▸ Problem to work on:
The data beneath this task is to be duplicated exactly, in its entirety.

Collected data
BEGIN
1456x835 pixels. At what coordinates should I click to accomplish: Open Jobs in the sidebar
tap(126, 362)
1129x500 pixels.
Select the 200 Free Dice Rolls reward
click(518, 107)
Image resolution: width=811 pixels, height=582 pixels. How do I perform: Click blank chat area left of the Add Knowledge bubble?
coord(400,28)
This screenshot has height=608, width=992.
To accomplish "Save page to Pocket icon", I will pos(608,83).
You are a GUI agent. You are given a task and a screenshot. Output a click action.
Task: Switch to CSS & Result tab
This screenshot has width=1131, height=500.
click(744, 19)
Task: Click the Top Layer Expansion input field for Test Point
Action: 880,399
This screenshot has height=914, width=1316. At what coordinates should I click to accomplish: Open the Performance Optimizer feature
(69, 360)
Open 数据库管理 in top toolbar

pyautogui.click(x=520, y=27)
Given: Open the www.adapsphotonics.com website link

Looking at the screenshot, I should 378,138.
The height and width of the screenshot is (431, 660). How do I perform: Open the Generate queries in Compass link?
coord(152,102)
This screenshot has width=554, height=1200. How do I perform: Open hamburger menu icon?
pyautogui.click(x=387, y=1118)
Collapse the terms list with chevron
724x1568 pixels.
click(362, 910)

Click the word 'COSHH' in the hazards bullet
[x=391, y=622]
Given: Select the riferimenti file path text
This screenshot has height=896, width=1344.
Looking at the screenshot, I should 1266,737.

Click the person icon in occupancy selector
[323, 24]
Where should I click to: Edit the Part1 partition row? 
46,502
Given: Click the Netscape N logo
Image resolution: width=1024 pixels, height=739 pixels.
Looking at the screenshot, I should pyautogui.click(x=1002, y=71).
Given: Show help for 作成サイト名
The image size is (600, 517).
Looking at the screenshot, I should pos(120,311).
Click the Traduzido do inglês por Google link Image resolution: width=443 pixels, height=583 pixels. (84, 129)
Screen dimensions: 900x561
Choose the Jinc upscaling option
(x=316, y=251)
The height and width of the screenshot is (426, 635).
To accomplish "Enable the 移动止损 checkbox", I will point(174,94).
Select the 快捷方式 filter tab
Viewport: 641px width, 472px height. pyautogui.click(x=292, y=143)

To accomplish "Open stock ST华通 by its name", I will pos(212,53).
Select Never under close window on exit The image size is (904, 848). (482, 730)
END
▸ Solution to the problem:
1456x835 pixels. At what coordinates should I click to accomplish: Open Jobs in the sidebar
tap(126, 362)
1129x500 pixels.
Select the 200 Free Dice Rolls reward
click(518, 107)
Image resolution: width=811 pixels, height=582 pixels. How do I perform: Click blank chat area left of the Add Knowledge bubble?
coord(400,28)
This screenshot has height=608, width=992.
To accomplish "Save page to Pocket icon", I will pos(608,83).
You are a GUI agent. You are given a task and a screenshot. Output a click action.
Task: Switch to CSS & Result tab
This screenshot has width=1131, height=500.
click(744, 19)
Task: Click the Top Layer Expansion input field for Test Point
Action: 880,399
This screenshot has height=914, width=1316. At what coordinates should I click to accomplish: Open the Performance Optimizer feature
(69, 360)
Open 数据库管理 in top toolbar

pyautogui.click(x=520, y=27)
Given: Open the www.adapsphotonics.com website link

Looking at the screenshot, I should 378,138.
The height and width of the screenshot is (431, 660). How do I perform: Open the Generate queries in Compass link?
coord(152,102)
This screenshot has width=554, height=1200. How do I perform: Open hamburger menu icon?
pyautogui.click(x=387, y=1118)
Collapse the terms list with chevron
724x1568 pixels.
click(362, 910)

Click the word 'COSHH' in the hazards bullet
[x=391, y=622]
Given: Select the riferimenti file path text
This screenshot has height=896, width=1344.
Looking at the screenshot, I should 1266,737.

Click the person icon in occupancy selector
[323, 24]
Where should I click to: Edit the Part1 partition row? 
46,502
Given: Click the Netscape N logo
Image resolution: width=1024 pixels, height=739 pixels.
Looking at the screenshot, I should pyautogui.click(x=1002, y=71).
Given: Show help for 作成サイト名
The image size is (600, 517).
Looking at the screenshot, I should pos(120,311).
Click the Traduzido do inglês por Google link Image resolution: width=443 pixels, height=583 pixels. (84, 129)
Screen dimensions: 900x561
Choose the Jinc upscaling option
(x=316, y=251)
The height and width of the screenshot is (426, 635).
To accomplish "Enable the 移动止损 checkbox", I will point(174,94).
Select the 快捷方式 filter tab
Viewport: 641px width, 472px height. pyautogui.click(x=292, y=143)

To accomplish "Open stock ST华通 by its name", I will pos(212,53).
Select Never under close window on exit The image size is (904, 848). (482, 730)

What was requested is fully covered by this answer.